### REQUEST
Rewrite the listing below with "July" substituted for every "juillet", keeping everything else the same.

Data extracted from a collection:
----

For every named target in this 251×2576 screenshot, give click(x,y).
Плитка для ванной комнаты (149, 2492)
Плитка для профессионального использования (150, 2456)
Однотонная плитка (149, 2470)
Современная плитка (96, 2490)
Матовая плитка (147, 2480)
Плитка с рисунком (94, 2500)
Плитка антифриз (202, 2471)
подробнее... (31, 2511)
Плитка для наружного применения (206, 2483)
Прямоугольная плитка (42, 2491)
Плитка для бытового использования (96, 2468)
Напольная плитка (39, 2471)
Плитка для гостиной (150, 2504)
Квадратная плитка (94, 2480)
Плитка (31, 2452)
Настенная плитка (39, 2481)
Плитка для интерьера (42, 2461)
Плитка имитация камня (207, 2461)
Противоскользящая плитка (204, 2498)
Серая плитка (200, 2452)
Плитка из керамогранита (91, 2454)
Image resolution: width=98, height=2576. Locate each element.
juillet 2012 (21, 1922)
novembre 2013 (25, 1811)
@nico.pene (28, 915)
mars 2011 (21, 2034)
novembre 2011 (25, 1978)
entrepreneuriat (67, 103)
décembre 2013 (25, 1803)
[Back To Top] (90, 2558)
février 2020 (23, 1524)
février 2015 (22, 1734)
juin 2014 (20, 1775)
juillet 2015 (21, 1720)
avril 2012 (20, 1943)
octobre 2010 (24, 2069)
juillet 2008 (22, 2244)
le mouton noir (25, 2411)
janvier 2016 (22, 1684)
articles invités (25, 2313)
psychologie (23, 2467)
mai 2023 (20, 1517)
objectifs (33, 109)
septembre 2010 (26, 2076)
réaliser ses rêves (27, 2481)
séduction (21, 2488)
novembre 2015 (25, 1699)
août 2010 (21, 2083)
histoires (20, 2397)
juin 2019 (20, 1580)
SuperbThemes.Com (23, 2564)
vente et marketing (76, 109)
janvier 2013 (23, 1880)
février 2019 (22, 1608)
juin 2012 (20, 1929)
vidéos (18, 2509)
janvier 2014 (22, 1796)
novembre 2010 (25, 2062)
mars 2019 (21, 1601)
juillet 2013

----

### FINISHED ANSWER
For every named target in this 251×2576 screenshot, give click(x,y).
Плитка для ванной комнаты (149, 2492)
Плитка для профессионального использования (150, 2456)
Однотонная плитка (149, 2470)
Современная плитка (96, 2490)
Матовая плитка (147, 2480)
Плитка с рисунком (94, 2500)
Плитка антифриз (202, 2471)
подробнее... (31, 2511)
Плитка для наружного применения (206, 2483)
Прямоугольная плитка (42, 2491)
Плитка для бытового использования (96, 2468)
Напольная плитка (39, 2471)
Плитка для гостиной (150, 2504)
Квадратная плитка (94, 2480)
Плитка (31, 2452)
Настенная плитка (39, 2481)
Плитка для интерьера (42, 2461)
Плитка имитация камня (207, 2461)
Противоскользящая плитка (204, 2498)
Серая плитка (200, 2452)
Плитка из керамогранита (91, 2454)
Image resolution: width=98, height=2576. Locate each element.
July 2012 (21, 1922)
novembre 2013 (25, 1811)
@nico.pene (28, 915)
mars 2011 (21, 2034)
novembre 2011 (25, 1978)
entrepreneuriat (67, 103)
décembre 2013 (25, 1803)
[Back To Top] (90, 2558)
février 2020 (23, 1524)
février 2015 (22, 1734)
juin 2014 (20, 1775)
July 2015 (21, 1720)
avril 2012 (20, 1943)
octobre 2010 (24, 2069)
July 2008 (22, 2244)
le mouton noir (25, 2411)
janvier 2016 (22, 1684)
articles invités (25, 2313)
psychologie (23, 2467)
mai 2023 (20, 1517)
objectifs (33, 109)
septembre 2010 (26, 2076)
réaliser ses rêves (27, 2481)
séduction (21, 2488)
novembre 2015 (25, 1699)
août 2010 (21, 2083)
histoires (20, 2397)
juin 2019 (20, 1580)
SuperbThemes.Com (23, 2564)
vente et marketing (76, 109)
janvier 2013 (23, 1880)
février 2019 (22, 1608)
juin 2012 (20, 1929)
vidéos (18, 2509)
janvier 2014 (22, 1796)
novembre 2010 (25, 2062)
mars 2019 (21, 1601)
July 2013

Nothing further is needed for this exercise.